Others volunteered for other charities, and along the way, I made a lifelong friendship. As I helped a person through a personal training session, she mentioned that she ran a non-profit organization focused on pancreatic cancer.

I introduced her to our leadership in charge of charities, and Microsoft got involved, donating time, money, and hardware to the non-profit. I got involved with the charity and continued to teach its leader about Windows, Excel, OneNote, and more. Later that year, I officiated her wedding.

As a company, Microsoft invests in charities and good causes, and that will continue without the stores. But Microsoft Stores directed that investment into local charities, local causes, local communities. And without them, that focus is lost.

More Than a Retail Store

It’s easy to think of the Microsoft Store as a simple retail store. When you stepped into one, it bombarded you with laptops, desktops, tablets, Xbox games, and giant screens advertising products and services.

And yes, Microsoft Stores offered similar products and services to other stores like the Apple Store or Best Buy. But Microsoft Stores did more than that. They raised and trained knowledgeable leaders invested in the brand. It taught us how to teach others, invaluable skills when you want to write for a site with “How To” in the name.

It taught us to better evaluate the technology we encountered. We lived through the failure of Windows 8, embraced the shift of Windows 10, and learned not to let our investment in the company prevent us from seeing what wasn’t good enough, what could be better, what needed to happen next. Invaluable skills if you want to write for a site with “Review” in the name.
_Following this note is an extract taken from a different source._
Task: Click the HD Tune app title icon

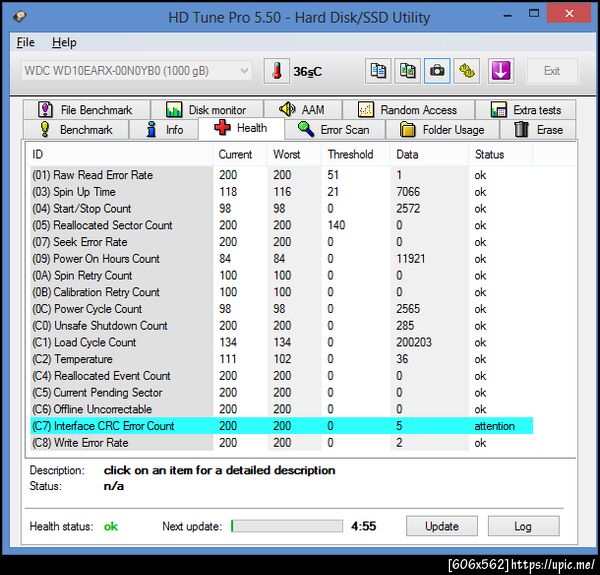Action: click(x=20, y=16)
But most of all, Microsoft Stores taught its employees to invest in the people around them. To invest in communities, to share knowledge, and do so freely. I left Microsoft because I wanted a job that didn’t require working retail hours. I still miss the family it created, the good that I accomplished. Most Microsoft Store employees leave sooner or later, but they take that knowledge with them to new places and improve their communities. Then Microsoft Store trained new employees, and the cycle continued.

But now Microsoft Store is dead. And some people will say that it was inevitable that the stores were empty, that the company simply stole or copied the concept, and it deserved to die.
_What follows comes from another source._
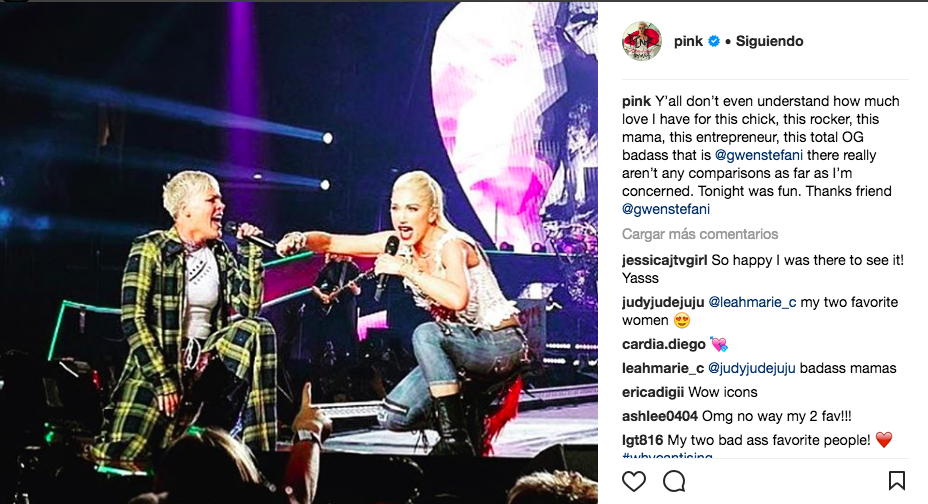Open pink username in header

(688, 41)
But that death isn’t something to celebrate; it’s something to mourn. Because even if Microsoft Stores weren’t successful in sales, they were successful in change and growth. Change for the company’s reputation and growth in the people who worked for the stores. And the company and communities it served lose something without the Microsoft Store.

Honestly, I didn’t expect the news of the store closures to hit me this hard, but it has. I may have left Microsoft Store, but I didn’t realize how much of my heart I left behind. It changed me in profound ways, and I’m sad that others will miss out on that experience. The world will spin without the Microsoft Store, but it will turn differently. And that makes me sad.